Your goal: The lines wanted run from the first one below through the one with "You are a computer-use agent. This". Return them exactly.

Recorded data
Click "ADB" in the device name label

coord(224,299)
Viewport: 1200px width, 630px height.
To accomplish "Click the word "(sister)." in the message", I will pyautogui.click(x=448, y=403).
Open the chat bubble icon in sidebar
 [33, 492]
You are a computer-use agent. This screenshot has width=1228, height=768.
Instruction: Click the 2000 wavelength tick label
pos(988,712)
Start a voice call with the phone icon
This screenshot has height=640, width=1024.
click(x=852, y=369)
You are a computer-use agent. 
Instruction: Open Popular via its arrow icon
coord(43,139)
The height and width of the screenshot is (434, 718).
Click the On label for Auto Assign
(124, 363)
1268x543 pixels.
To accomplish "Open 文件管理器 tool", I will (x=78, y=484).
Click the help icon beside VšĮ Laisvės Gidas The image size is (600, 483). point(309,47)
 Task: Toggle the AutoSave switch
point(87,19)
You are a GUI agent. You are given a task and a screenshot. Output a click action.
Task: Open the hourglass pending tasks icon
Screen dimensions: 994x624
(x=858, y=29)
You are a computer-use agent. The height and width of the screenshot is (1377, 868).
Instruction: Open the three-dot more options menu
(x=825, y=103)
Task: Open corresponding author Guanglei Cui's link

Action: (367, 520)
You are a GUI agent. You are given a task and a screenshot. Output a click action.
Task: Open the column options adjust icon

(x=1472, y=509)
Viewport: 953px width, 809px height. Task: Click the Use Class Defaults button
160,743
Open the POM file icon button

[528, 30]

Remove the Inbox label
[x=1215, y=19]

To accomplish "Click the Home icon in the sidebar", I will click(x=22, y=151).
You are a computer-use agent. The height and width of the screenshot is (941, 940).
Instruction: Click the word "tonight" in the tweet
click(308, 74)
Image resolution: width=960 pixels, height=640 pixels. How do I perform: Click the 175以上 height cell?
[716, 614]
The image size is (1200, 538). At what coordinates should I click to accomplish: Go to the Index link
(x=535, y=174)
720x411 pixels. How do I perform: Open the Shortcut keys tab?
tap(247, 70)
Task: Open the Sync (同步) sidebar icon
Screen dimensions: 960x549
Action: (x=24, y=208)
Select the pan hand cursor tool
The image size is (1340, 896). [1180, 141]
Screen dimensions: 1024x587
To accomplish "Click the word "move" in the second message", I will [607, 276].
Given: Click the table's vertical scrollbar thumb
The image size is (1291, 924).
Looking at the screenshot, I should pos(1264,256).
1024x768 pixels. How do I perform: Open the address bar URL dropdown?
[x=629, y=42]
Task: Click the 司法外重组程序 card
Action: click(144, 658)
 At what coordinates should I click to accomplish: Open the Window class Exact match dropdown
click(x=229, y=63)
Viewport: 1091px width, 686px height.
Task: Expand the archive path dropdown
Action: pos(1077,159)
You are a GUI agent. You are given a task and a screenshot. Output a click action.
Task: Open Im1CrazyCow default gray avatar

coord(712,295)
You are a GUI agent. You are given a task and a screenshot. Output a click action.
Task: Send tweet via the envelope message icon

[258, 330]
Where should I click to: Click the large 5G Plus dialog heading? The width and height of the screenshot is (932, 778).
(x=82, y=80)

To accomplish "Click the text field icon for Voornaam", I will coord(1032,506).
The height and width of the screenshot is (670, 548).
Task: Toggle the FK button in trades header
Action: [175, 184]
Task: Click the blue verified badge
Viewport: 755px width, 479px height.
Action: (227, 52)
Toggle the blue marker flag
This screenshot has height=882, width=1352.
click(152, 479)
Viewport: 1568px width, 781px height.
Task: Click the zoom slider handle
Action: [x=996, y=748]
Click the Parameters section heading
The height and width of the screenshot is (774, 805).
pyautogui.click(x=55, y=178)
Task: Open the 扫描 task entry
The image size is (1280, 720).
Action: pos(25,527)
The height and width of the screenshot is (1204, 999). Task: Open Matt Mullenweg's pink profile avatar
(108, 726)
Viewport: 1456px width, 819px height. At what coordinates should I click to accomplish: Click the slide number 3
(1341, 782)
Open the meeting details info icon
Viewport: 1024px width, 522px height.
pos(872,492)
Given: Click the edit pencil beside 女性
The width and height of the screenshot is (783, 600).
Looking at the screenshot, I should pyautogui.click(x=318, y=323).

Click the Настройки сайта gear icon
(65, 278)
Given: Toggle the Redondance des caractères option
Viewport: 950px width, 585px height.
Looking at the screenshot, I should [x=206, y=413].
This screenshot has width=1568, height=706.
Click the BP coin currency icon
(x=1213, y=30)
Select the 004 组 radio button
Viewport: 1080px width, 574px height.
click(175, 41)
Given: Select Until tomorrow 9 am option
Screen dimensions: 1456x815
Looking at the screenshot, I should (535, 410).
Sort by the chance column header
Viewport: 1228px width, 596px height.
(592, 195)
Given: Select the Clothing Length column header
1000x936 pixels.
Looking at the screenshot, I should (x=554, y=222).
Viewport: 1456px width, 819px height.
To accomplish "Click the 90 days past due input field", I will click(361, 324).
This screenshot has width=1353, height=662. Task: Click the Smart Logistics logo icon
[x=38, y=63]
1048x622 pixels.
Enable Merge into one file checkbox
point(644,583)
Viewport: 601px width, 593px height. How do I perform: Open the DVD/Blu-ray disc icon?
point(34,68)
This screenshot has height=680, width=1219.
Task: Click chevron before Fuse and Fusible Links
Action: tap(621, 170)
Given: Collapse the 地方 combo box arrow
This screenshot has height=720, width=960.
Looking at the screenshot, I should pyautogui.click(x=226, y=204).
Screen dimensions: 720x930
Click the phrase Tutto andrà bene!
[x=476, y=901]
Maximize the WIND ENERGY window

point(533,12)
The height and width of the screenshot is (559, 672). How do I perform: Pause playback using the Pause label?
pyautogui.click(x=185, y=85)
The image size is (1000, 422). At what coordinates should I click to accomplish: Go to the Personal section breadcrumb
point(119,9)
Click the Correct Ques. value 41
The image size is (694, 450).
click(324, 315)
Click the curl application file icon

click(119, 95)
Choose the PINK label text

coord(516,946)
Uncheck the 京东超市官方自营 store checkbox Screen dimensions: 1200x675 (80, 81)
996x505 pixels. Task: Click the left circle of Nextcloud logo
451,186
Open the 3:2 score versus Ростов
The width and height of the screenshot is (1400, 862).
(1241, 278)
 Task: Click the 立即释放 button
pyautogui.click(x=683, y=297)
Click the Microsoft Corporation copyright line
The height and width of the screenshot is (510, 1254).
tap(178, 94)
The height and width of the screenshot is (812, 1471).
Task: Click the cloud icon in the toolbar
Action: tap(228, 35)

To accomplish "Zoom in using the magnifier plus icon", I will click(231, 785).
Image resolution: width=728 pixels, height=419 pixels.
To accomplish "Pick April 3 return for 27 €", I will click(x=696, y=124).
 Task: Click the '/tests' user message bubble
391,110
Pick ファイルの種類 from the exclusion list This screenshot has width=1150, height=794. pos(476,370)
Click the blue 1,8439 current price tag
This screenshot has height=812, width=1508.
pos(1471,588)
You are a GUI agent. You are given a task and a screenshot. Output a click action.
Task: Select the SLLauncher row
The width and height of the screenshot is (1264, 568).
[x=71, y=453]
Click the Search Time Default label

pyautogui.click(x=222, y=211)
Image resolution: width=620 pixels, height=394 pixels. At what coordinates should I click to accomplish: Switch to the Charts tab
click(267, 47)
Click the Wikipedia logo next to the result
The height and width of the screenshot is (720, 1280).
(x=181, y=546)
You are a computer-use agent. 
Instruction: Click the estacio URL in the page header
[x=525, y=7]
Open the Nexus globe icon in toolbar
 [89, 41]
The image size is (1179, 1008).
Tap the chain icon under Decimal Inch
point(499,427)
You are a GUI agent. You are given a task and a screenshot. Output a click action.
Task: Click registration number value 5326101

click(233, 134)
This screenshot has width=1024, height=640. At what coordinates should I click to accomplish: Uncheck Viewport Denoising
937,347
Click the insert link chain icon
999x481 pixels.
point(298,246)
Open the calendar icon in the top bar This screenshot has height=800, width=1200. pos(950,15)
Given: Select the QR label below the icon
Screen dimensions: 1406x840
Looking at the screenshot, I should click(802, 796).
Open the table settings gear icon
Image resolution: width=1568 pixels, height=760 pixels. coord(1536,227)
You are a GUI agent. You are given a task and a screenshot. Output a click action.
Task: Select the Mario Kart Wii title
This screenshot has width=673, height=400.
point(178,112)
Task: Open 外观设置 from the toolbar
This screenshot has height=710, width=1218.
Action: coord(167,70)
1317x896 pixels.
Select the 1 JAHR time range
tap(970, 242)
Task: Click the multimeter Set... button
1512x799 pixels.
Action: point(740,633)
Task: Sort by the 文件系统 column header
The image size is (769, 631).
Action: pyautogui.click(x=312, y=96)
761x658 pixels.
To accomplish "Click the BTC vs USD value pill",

Your solution:
Click "ADB" in the device name label

coord(224,299)
Viewport: 1200px width, 630px height.
To accomplish "Click the word "(sister)." in the message", I will pyautogui.click(x=448, y=403).
Open the chat bubble icon in sidebar
 [33, 492]
You are a computer-use agent. This screenshot has width=1228, height=768.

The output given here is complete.